Problem to solve ▸ Type out the full set of entries again, unchanged.

Segment Open

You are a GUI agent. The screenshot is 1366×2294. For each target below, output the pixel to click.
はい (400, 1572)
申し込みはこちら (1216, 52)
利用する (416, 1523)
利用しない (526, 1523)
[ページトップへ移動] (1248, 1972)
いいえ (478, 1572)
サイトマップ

Segment Closed

Output for this task ▸
You are a GUI agent. The screenshot is 1366×2294. For each target below, output the pixel to click.
はい (400, 1572)
申し込みはこちら (1216, 52)
利用する (416, 1523)
利用しない (526, 1523)
[ページトップへ移動] (1248, 1972)
いいえ (478, 1572)
サイトマップ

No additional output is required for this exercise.